▶ **WRITTEN TASKS**
**A)** Reproduce word for word everything in the manga review from "Published: September 17, 2003" down to "house on fire!".
**B)** In the manga review, what publication date is listed for School Rumble Volume Two?

▶ **EXCERPT**
Goblet of Fire was the first Harry Potter novel I got my hands on. Although I had no prior connection to the characters and I was likely too young to even fully comprehend all the events that unfolded, I liked to pretend I understood what I was reading. One of the first shojo mangas I picked up after Shugo Chara was Kitchen Princess volume 5, but I had no idea how the story progressed to that point. Still, I enjoyed reading both of these series completely out of order.
I used to like only collect volumes of manga that had my favorite scenes, because let’s face it, manga is expensive. But when I was younger, I also bought a lot of manga just because it was cheap (but I had no real interest in them).
The following two volumes I’ll be reviewing fall into the later category. For the most part, they were stories that would better suit another reader, but I don’t regret reading them. I got a taste for what they had to offer, and I was pleasantly surprised that they were not necessarily what I was expecting.
School Rumble Volume Two by Jin Kobayashi
Series: School Rumble (#2)
Published: September 17, 2003
DOWN BUT NOT OUT!
Harima Kenji has never lost a fight, but his love for the clueless Tsukamoto Tenma is proving to be his greatest challenge. After catching his cherished Tenma-chan and an unexpected rival in a lunchtime tryst, Kenji spirals into the deepest pit of high school Hades–plummeting so low that there’s only one thing left to do: draw a manga. When Kenji hits bottom, whom will he find there? Meanwhile, Tenma is determined to learn how to cook–this time preferably without setting the house on fire!
Although I haven’t read the first, School Rumble volume 2 does a fairly good job explaining its character dynamics. Harima Kenji, a high school student sporting a middle age man’s look, met his one sided love when he rescued her in an alley. Tsukamoto Tenma ends up fainting, leading Kenji with no convenient option but to carry her home with him. Though unconscious, Tenma appears to have super strength. One misunderstanding and one impressive self-defense move later, both of them part in awkward positions.
Flash forward to high school, Kenji carries around a lamented photo of Tenma, and it is a little off-putting because she’s at best his friendly classmate. There’s quite a few scenes with aggressive, stalker type behavior from the main character over his crush. After a baseball game, we see that Kenji has decided to accept a letter of challenge. His reasoning for answering a fight he normally wouldn’t bother with is that the other man fell in love with Tenma, and he’s devastated to learn that Tsukamoto Tenma already has a person she’s interested in.
The humor Jin Kobyashi plays with in School Rumble wasn’t always my cup of tea. Am I suppose to find it amusing that Kenji borderline attacks a fellow student after misunderstanding Hanai’s words and remembering that Tenma said something nice about him? Or when Kenji hits rock bottom and refuses to go to school when he sees Tenma sitting with another boy for lunch? These situations are oerhaps not uncommon for slice-of-life comedy manga, but I’ve outgrown the part of me that could misconstrue borderline obsession as romantic (or even funny).
Personally, the one storyline I would be interested in exploring is Eri Sawachika and her father’s relationship. Starting with the classic absentee father and a daughter who doesn’t have the courage to tell him how she feels, it’s got all the makings of a relationship that could have a lot of emotional development. I also really liked the moment that followed with Eri and Kenji after her father leaves and it coincidentally starts raining. It was a brief but sweet moment of great healthy friendship. I also liked seeing our characters’ impromptu hockey game when they were suppose to be cleaning the pool.

▶ **PROVIDED MATERIAL**
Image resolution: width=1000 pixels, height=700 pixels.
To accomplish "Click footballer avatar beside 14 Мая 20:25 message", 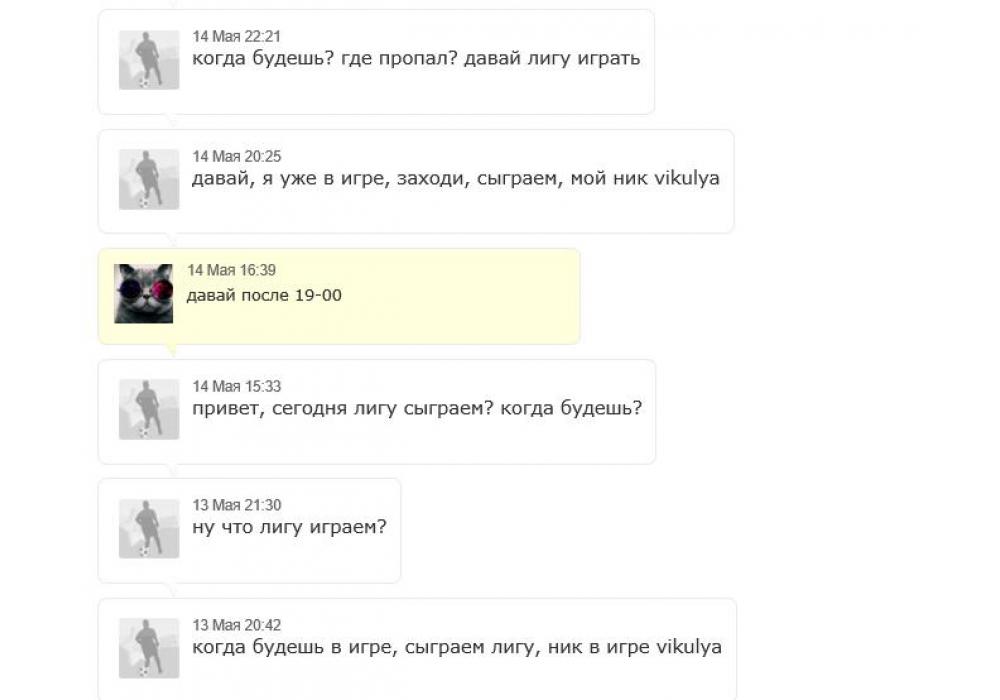I will (x=149, y=180).
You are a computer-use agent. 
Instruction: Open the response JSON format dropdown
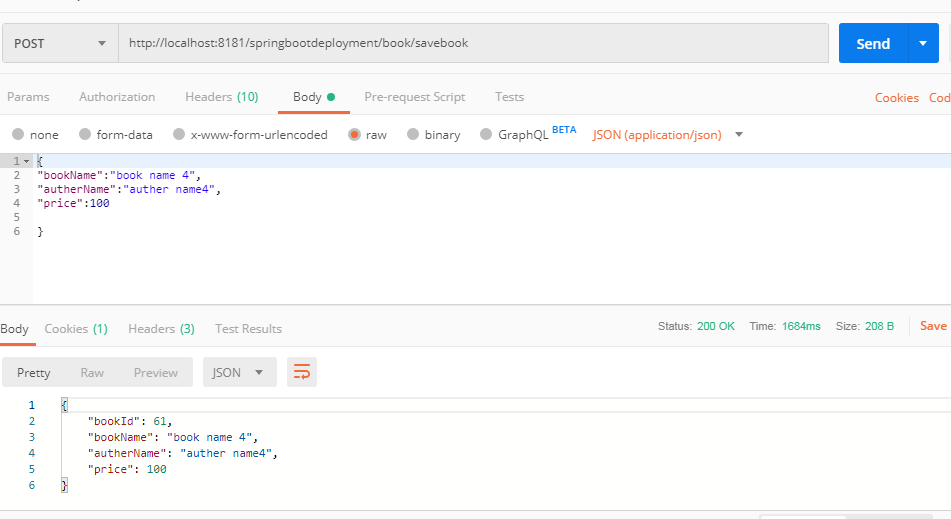(x=239, y=372)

▶ **THE ANSWERS**
**A)**
Published: September 17, 2003
DOWN BUT NOT OUT!
Harima Kenji has never lost a fight, but his love for the clueless Tsukamoto Tenma is proving to be his greatest challenge. After catching his cherished Tenma-chan and an unexpected rival in a lunchtime tryst, Kenji spirals into the deepest pit of high school Hades–plummeting so low that there’s only one thing left to do: draw a manga. When Kenji hits bottom, whom will he find there? Meanwhile, Tenma is determined to learn how to cook–this time preferably without setting the house on fire!

**B)** September 17, 2003